ML Hub: A Notebook Environment for Production ML

The journey from a promising model in a Jupyter notebook to a governed, production-ready asset is where most machine learning projects fail. Code is rewritten, data lineage is lost, and deployment becomes a complex, manual process. This friction prevents organizations from realizing the full value of their ML investments.

Arkham's ML Hub is engineered to eliminate this friction. It provides a powerful, Python-based notebook interface that is deeply integrated with the rest of the Arkham platform. Here, you can move seamlessly from data preparation to deployment within a single, governed environment, using either custom code or our accelerated AutoML frameworks.

The ML Hub Workflow: From Data to Deployed Model

The ML Hub is designed to support the end-to-end machine learning lifecycle within a single, governed environment. The diagram below illustrates the two primary workflows.

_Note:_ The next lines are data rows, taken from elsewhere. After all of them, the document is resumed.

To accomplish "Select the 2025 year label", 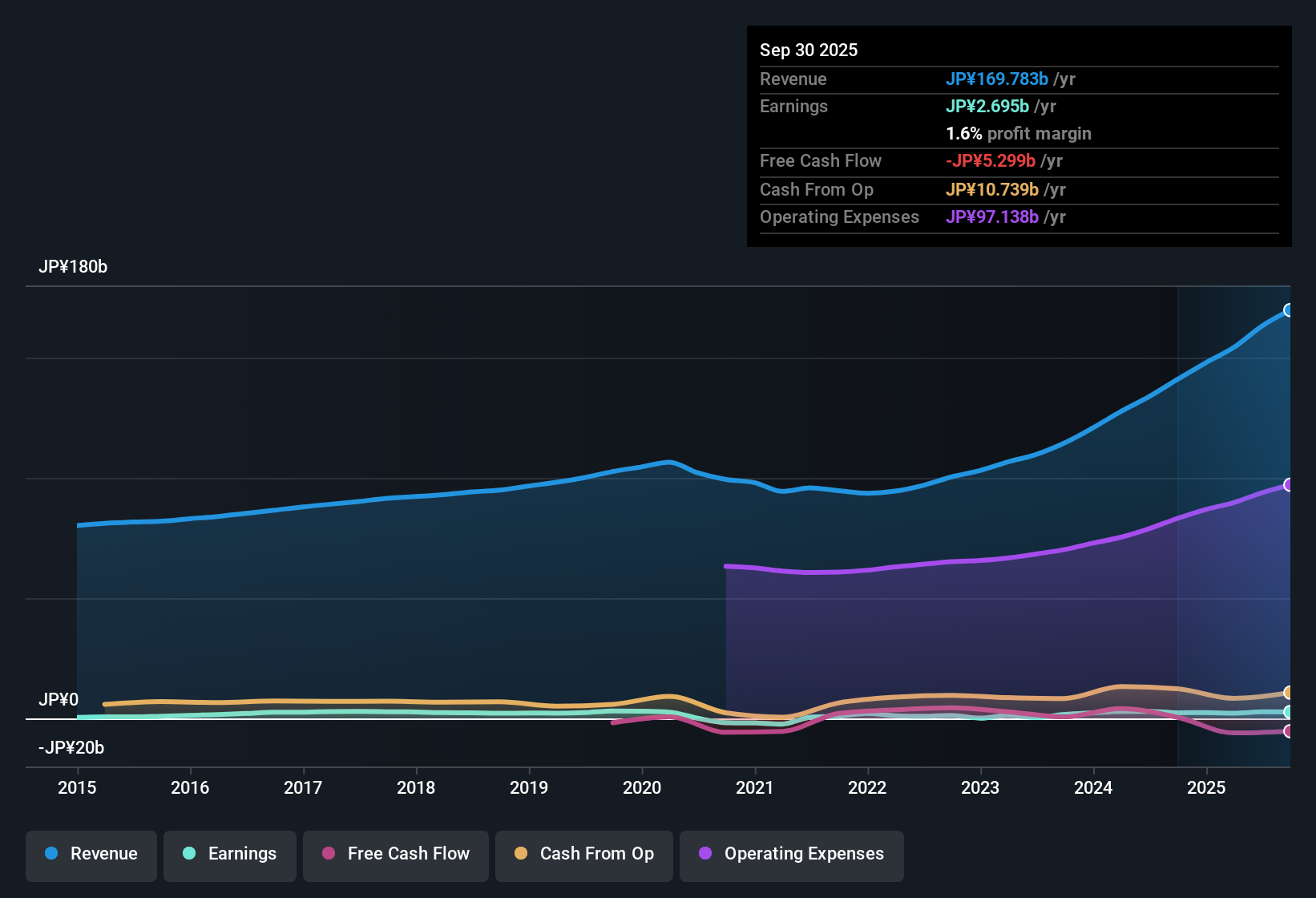I will tap(1207, 788).
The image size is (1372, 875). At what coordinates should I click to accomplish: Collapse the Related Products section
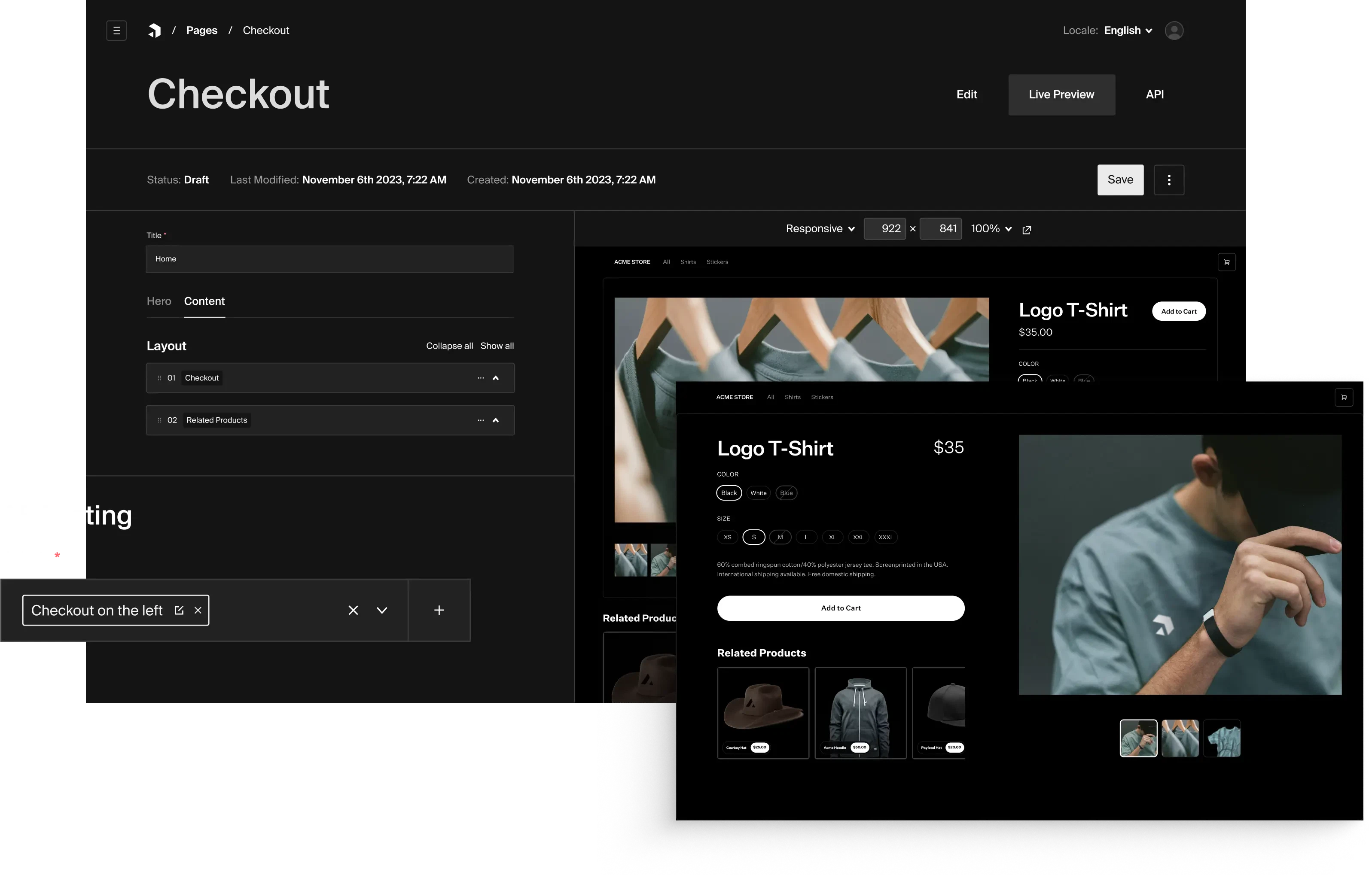[x=497, y=420]
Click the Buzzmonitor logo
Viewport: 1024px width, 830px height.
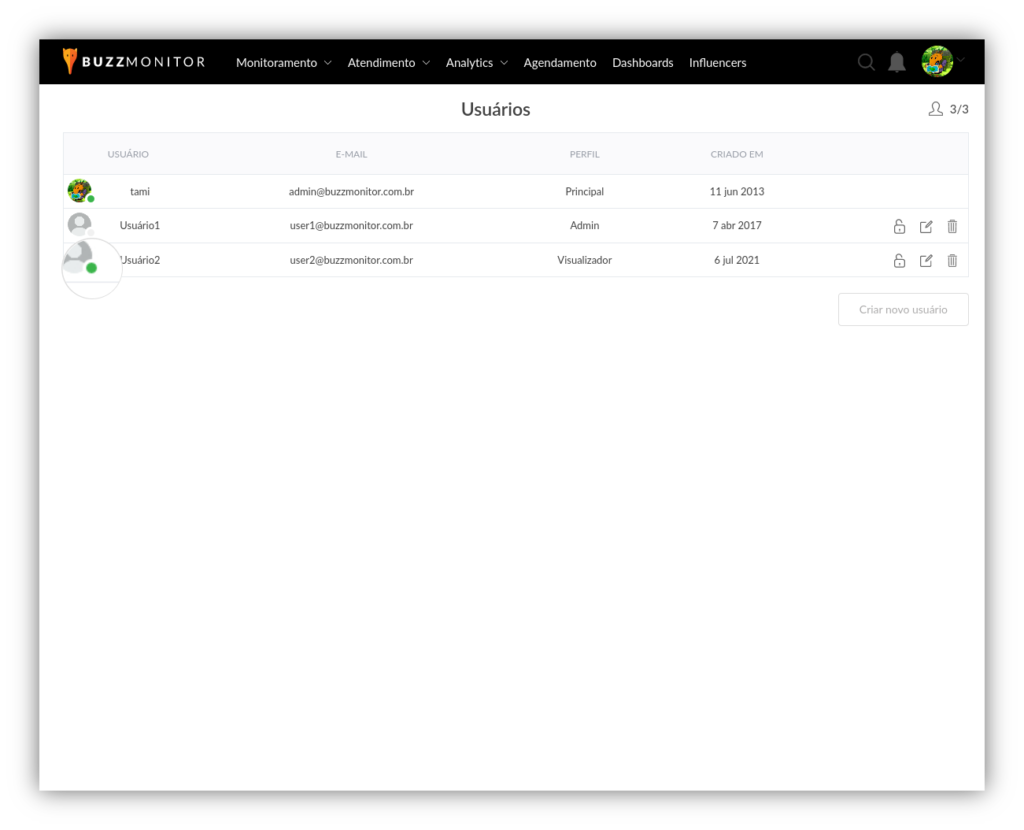pyautogui.click(x=134, y=62)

The core of the framework combines the `Model Class` library with the automated training pipeline. This process is designed for speed and efficiency:

  • Select a Model Class: Choose from a curated library of over 10 pre-built, production-grade templates for common use cases (e.g., forecasting, classification). These are "glass-box" templates, not black boxes.
  • Configure in Code: Using `ArkhamPy`, you connect your dataset from the Lakehouse and configure the model's parameters.
  • Launch the AutoML Pipeline: Trigger the automated pipeline, which handles the most complex parts of the ML lifecycle: data preprocessing, feature engineering, algorithm selection, and hyperparameter tuning.
  • Review and Deploy: The pipeline produces a leaderboard of the best-performing models. You can review their metrics, inspect their configurations, and deploy the chosen model to the Model Registry with a single command.

How It Improves Your ML Lifecycle

This integrated, code-first approach provides several key advantages for technical builders:

  • Accelerated Baselines: Generate high-performing baseline models in hours, not weeks. This immediately provides value and sets a clear performance benchmark for any further custom tuning or research.
  • Enforces Best Practices: Model Classes encapsulate proven architectures, preventing teams from "reinventing the wheel." This ensures all projects start from a robust, scalable, and governable foundation.
  • Unified MLOps: Whether a model is the direct output of the AutoML pipeline or a heavily customized solution, it is registered, versioned, deployed, and monitored through the same unified MLOps infrastructure, ensuring consistency and reliability from experimentation to production.
  • Maximum Flexibility: You are never locked into a restrictive UI. The `ArkhamPy` SDK allows you to extend, override, or build completely bespoke solutions when a Model Class doesn't fit your needs.